Houve um profundo estudo, durante a preparação, para que a dimensão existencial das personagens fizesse um paralelo com as suas mudanças ao longo do filme. “Persona” foi, de facto, colocado na mesa e serviu como importante referência para Kika Kalache, que interpreta Helena. Antes do terror ou suspense, o foco sempre foi o drama familiar, pautado em uma analogia com a “lacuna” existencial das personagens. É aí que reside a reflexão no caso deste gênero e deste filme em especial. Lacunas que todos nós temos e que, no caso das personagens de Lorena e Kika, são preenchidas com novas descobertas de uma relação há muito fragmentada. Há um impedimento de abandono por parte da protagonista, facto que a obriga a se sacrificar em nome da sua mãe, independentemente das suas mudanças ou comportamentos.

O seu domínio das dinâmicas do medo é notável, numa linha que lembra “Repulsa” (“Repulsion”), de Polanski. Mas o quanto essa estrutura do “jump scare”… do silêncio que precede o esporro… se comporta nas dimensões do streaming?

Acredito que as dinâmicas para se gerar o medo são pautadas na “pressurização”, que pode ser imposta ao longo da narrativa. Pode se deixar o espectador tenso por minutos para depois “despressurizar”, revelando algo chocante e que sirva de ferramenta para o avanço do plot. No caso de “Lacuna”, a ideia era criar uma atmosfera mais densa, pesada e estranha. Fazer uma imersão do espectador neste universo e descobrir, aos poucos, o que de fato se passa com esta família e o porquê das mudanças das personagens, sempre fazendo essa montanha-russa de antecipação do que está por vir. O artifício do jump scare é válido, mas, se não acontece depois de uma cuidadosa construção, fica vazia. Vira uma tentativa de susto, uma pegadinha. Ao mesmo tempo que pode ser bem-sucedida comercialmente, pode ficar rasa para quem assiste. No streaming, há espaço para todos os subgêneros ou escolhas narrativas.

A que tradição do terror você, conscientemente, reporta-se? De que maneira uma referência fora da hegemonia hollywoodiana, como Paco Plaza, serve como farol para ti?

Grande parte das referências que guardo vêm de fora da hegemonia hollywoodiana. Muito do que acabo aplicando nos projetos, mesmo inconscientemente, vem do consumo do terror japonês e europeu, de diretores como Takashi Miike, Georges Franju, Nicholas Roeg, Dario Argento e mesmo de dramas bem antigos de Kenji Mizoguchi. São diretores de obras que carregam camadas dramáticas fundamentais para que o terror e suspense ganhe força. Claro que o cinema americano acaba sendo a grande referência para quem assiste, mas mesmo ali, diretores como Ari Aster bebem de fontes além de Hollywood.

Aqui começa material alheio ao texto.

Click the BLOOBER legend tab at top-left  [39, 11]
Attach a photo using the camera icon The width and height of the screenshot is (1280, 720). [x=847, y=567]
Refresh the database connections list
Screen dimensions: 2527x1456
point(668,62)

De que forma a sua longeva experiência como roteirista favorece a sua imersão no set como diretor?
A experiência como roteirista foi fundamental para entender as possibilidades e limites que se impõem numa produção e num set. Acabei com um entendimento do que é adaptável para a realidade de uma produção. Tive a oportunidade de participar do dia a dia de alguns sets de alguns trabalhos que desenvolvi para outros diretores. Isso trouxe um grande entendimento das relações, acerca da objetividade e condução de um filme. A grande diferença é que, quando se trata de algo 100% autoral, é fundamental que o diretor saiba exatamente o que quer. No caso de um filme como “Lacuna”, rodado durante a pandemia e em 12 dias, não havia brecha para erros. Então a preparação foi mais que fundamental. E partindo de uma experiência com roteiros, tudo ficou mais fácil.